- _WHAT YOU HAVE TO DO_
Reproduce each of the records below word for word, leaving everything unchanged.

- _GIVEN RECORDS_

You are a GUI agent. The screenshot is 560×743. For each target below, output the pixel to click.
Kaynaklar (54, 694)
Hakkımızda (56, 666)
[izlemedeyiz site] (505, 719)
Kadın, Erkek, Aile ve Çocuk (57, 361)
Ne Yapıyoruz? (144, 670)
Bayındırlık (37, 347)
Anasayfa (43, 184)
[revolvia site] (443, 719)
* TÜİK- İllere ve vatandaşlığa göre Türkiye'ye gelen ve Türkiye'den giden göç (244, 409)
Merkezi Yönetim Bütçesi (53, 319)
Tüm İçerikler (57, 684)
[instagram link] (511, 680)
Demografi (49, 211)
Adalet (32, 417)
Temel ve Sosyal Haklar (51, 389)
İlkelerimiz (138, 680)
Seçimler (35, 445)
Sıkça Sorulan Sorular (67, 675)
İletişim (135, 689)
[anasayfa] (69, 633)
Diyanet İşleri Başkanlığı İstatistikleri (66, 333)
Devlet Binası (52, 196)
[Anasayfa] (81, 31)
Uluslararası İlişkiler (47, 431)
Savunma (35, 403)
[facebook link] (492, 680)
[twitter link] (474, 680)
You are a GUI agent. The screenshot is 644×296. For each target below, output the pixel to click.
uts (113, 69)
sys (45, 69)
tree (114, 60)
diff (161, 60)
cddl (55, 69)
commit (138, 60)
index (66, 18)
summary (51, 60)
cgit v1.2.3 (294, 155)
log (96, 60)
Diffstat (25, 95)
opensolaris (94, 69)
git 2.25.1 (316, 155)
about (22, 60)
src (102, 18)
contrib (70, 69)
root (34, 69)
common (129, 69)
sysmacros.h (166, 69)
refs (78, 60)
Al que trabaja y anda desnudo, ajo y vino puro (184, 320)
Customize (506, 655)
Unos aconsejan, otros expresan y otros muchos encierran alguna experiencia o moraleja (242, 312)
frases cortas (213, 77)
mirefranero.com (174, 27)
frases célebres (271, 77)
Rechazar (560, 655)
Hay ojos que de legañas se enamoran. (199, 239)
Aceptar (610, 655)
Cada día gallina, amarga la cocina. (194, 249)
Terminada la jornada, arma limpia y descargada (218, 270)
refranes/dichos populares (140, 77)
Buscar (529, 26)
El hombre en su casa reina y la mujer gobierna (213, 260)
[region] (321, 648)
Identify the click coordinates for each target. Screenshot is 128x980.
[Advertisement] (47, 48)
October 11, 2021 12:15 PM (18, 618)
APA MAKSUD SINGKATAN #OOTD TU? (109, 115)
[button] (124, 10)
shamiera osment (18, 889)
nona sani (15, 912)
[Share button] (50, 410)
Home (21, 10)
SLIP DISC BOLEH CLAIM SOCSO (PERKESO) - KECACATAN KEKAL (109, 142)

- _WRITTEN SOLUTION_
You are a GUI agent. The screenshot is 560×743. For each target below, output the pixel to click.
Kaynaklar (54, 694)
Hakkımızda (56, 666)
[izlemedeyiz site] (505, 719)
Kadın, Erkek, Aile ve Çocuk (57, 361)
Ne Yapıyoruz? (144, 670)
Bayındırlık (37, 347)
Anasayfa (43, 184)
[revolvia site] (443, 719)
* TÜİK- İllere ve vatandaşlığa göre Türkiye'ye gelen ve Türkiye'den giden göç (244, 409)
Merkezi Yönetim Bütçesi (53, 319)
Tüm İçerikler (57, 684)
[instagram link] (511, 680)
Demografi (49, 211)
Adalet (32, 417)
Temel ve Sosyal Haklar (51, 389)
İlkelerimiz (138, 680)
Seçimler (35, 445)
Sıkça Sorulan Sorular (67, 675)
İletişim (135, 689)
[anasayfa] (69, 633)
Diyanet İşleri Başkanlığı İstatistikleri (66, 333)
Devlet Binası (52, 196)
[Anasayfa] (81, 31)
Uluslararası İlişkiler (47, 431)
Savunma (35, 403)
[facebook link] (492, 680)
[twitter link] (474, 680)
You are a GUI agent. The screenshot is 644×296. For each target below, output the pixel to click.
uts (113, 69)
sys (45, 69)
tree (114, 60)
diff (161, 60)
cddl (55, 69)
commit (138, 60)
index (66, 18)
summary (51, 60)
cgit v1.2.3 (294, 155)
log (96, 60)
Diffstat (25, 95)
opensolaris (94, 69)
git 2.25.1 (316, 155)
about (22, 60)
src (102, 18)
contrib (70, 69)
root (34, 69)
common (129, 69)
sysmacros.h (166, 69)
refs (78, 60)
Al que trabaja y anda desnudo, ajo y vino puro (184, 320)
Customize (506, 655)
Unos aconsejan, otros expresan y otros muchos encierran alguna experiencia o moraleja (242, 312)
frases cortas (213, 77)
mirefranero.com (174, 27)
frases célebres (271, 77)
Rechazar (560, 655)
Hay ojos que de legañas se enamoran. (199, 239)
Aceptar (610, 655)
Cada día gallina, amarga la cocina. (194, 249)
Terminada la jornada, arma limpia y descargada (218, 270)
refranes/dichos populares (140, 77)
Buscar (529, 26)
El hombre en su casa reina y la mujer gobierna (213, 260)
[region] (321, 648)
Identify the click coordinates for each target. Screenshot is 128x980.
[Advertisement] (47, 48)
October 11, 2021 12:15 PM (18, 618)
APA MAKSUD SINGKATAN #OOTD TU? (109, 115)
[button] (124, 10)
shamiera osment (18, 889)
nona sani (15, 912)
[Share button] (50, 410)
Home (21, 10)
SLIP DISC BOLEH CLAIM SOCSO (PERKESO) - KECACATAN KEKAL (109, 142)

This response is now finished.